Activity Prediction: Intent Leakage as a Dominant Signal

The principal claim is demonstrated via a two-stage modeling framework: Stage 1, an author classifier generates a probability vector encapsulating chemist style for each molecule; Stage 2, an activity model receives this author-probability vector and protein ID only, devoid of molecular descriptors. The activity model thus operates solely on proxies for chemist intent and target identity.

Empirically, the author-probability + protein model achieves a mean validation AUROC of 0.652, closely matching a baseline ECFP + protein model (AUROC 0.656), with marginal gains when both representations are combined. The author-derived model approaches precision-recall performance adequate for practical use despite its structural agnosticism, contravening the notion that chemical structure per se underlies activity prediction on benchmark data.

Figure 6: Validation performance comparison—author + protein and ECFP + protein models deliver commensurate AUROC and AP, revealing the predominance of chemist style and target identity.

Critically, the ability to decode molecular fingerprint bits from the author-probability vectors (median ROC-AUC ≈ 0.9) indicates that the representation not only captures intent proxies but also encodes substantial chemical information, albeit in a lab-centric embedding space.

Figure 7: Tanimoto distance analysis—prediction ease does not arise from trivial inter/intra-author chemical similarity.

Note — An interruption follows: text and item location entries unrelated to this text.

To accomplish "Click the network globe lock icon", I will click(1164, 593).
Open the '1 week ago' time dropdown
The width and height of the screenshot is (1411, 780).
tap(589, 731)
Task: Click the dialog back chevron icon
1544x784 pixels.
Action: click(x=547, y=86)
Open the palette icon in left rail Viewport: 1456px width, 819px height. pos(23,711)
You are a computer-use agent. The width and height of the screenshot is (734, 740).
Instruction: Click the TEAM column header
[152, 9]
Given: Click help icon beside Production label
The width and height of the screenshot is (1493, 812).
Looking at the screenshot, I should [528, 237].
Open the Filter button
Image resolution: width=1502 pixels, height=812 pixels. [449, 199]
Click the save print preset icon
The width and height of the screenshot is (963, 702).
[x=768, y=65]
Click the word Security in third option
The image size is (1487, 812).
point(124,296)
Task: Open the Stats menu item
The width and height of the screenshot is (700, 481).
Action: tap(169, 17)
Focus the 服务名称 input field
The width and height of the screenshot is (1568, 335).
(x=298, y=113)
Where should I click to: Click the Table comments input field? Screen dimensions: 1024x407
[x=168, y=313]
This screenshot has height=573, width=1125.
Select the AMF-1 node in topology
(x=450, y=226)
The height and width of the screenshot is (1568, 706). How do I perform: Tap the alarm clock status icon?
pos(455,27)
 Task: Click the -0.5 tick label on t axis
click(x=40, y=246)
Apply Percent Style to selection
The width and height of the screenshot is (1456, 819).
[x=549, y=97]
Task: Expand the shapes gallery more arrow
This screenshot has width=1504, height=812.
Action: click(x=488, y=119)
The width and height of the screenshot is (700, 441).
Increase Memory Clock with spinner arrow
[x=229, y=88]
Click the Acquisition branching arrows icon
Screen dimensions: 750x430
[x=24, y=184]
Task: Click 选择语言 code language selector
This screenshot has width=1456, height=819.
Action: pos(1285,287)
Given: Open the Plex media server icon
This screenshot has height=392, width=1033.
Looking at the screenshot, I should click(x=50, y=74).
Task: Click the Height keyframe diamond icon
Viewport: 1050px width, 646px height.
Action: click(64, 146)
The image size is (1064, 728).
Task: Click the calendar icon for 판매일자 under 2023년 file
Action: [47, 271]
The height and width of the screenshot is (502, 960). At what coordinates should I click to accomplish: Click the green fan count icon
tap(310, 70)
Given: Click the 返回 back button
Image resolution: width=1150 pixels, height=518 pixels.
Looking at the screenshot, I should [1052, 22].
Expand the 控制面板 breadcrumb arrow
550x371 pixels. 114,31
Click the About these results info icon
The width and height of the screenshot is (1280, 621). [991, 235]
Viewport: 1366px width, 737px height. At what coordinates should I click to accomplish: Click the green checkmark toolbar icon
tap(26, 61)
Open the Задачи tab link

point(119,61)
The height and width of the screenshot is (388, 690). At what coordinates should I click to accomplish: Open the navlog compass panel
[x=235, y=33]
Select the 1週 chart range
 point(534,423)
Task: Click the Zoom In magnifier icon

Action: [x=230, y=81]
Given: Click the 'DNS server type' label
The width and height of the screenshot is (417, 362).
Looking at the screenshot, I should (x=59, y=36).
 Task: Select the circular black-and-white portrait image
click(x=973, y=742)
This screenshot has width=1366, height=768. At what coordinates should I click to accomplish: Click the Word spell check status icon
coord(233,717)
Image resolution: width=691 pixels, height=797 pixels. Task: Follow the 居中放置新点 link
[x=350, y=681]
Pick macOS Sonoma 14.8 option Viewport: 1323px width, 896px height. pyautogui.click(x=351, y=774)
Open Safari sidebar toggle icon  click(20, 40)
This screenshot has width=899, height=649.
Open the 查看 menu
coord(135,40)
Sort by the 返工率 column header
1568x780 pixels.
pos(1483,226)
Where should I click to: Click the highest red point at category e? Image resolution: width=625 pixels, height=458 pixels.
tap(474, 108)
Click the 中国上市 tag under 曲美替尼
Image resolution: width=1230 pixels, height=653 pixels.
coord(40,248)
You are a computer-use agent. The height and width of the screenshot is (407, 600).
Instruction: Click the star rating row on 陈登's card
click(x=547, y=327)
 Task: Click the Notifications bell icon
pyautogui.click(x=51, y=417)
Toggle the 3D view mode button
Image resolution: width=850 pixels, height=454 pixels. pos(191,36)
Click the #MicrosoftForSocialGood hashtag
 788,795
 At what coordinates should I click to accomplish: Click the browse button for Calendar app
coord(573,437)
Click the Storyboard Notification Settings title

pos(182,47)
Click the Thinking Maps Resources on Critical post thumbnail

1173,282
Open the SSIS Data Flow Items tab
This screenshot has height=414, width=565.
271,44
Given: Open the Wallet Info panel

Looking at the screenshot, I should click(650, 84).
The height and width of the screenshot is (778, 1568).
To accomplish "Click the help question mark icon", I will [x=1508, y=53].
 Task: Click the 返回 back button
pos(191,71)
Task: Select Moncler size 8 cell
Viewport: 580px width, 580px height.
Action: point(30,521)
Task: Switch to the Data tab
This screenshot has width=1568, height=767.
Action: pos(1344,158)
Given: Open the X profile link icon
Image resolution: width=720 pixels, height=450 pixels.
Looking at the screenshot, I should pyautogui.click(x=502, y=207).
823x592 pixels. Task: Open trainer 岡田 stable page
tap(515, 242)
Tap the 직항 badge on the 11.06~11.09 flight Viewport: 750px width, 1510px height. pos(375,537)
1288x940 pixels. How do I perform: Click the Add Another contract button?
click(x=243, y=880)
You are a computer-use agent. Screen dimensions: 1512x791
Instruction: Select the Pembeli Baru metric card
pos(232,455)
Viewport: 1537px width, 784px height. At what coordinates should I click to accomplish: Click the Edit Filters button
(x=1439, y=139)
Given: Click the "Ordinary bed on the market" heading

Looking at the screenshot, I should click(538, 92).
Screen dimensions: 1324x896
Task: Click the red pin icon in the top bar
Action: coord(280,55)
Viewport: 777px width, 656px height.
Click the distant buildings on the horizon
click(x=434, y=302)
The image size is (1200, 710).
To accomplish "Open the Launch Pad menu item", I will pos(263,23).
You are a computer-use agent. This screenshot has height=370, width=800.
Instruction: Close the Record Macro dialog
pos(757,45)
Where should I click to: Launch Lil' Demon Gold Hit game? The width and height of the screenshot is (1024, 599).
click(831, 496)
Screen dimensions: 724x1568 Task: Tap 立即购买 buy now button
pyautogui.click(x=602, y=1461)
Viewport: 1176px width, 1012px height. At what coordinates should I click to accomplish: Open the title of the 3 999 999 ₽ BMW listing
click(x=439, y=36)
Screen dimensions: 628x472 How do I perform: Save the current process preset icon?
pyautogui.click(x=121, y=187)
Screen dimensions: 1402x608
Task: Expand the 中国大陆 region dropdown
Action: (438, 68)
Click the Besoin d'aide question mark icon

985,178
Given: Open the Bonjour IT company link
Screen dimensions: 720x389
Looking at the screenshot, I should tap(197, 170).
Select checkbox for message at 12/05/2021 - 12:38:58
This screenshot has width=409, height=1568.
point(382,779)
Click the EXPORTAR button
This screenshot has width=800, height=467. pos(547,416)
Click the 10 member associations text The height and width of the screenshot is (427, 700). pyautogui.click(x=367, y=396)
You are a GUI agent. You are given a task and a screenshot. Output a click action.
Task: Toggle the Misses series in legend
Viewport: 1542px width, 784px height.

Implications and Recommendations

These findings underscore the necessity for source-aware benchmarking in cheminformatics. The entanglement of chemist style and data provenance with activity labels introduces a confound that artificially boosts model performance. Such shortcut exploitation raises concerns about generalizability and causal interpretability, with practical risks for prospective drug discovery—particularly for campaigns seeking scaffold/chemical novelty unconstrained by historical laboratory output.

To address these confounds, the paper advocates for:

• Retention and explicit reporting of source metadata (authors, labs, vendors) in datasets.
• Inclusion of source-only/source+target baselines to quantify non-causal predictive contributions.
• Adoption of author/lab/site-disjoint splits in addition to scaffold and temporal splits for robust evaluation.

These interventions are critical for delineating legitimate SAR learning versus dataset-specific intent leakage and for advancing trustworthy AI in medicinal chemistry.

Conclusion

The work rigorously demonstrates that author-linked signals pervade public medicinal chemistry datasets, enabling models to achieve strong activity prediction performance by inferring chemist intent and institutional regularities rather than learning transferable chemical biology mechanisms. This "Clever Hans" failure mode has substantial implications for model evaluation, deployment, and the design of future benchmarks. Theoretical progress will require systematic mitigation of provenance-based confounds, while practical applications must consider the limitations of shortcut-driven generalization when extrapolating beyond well-trodden chemical space.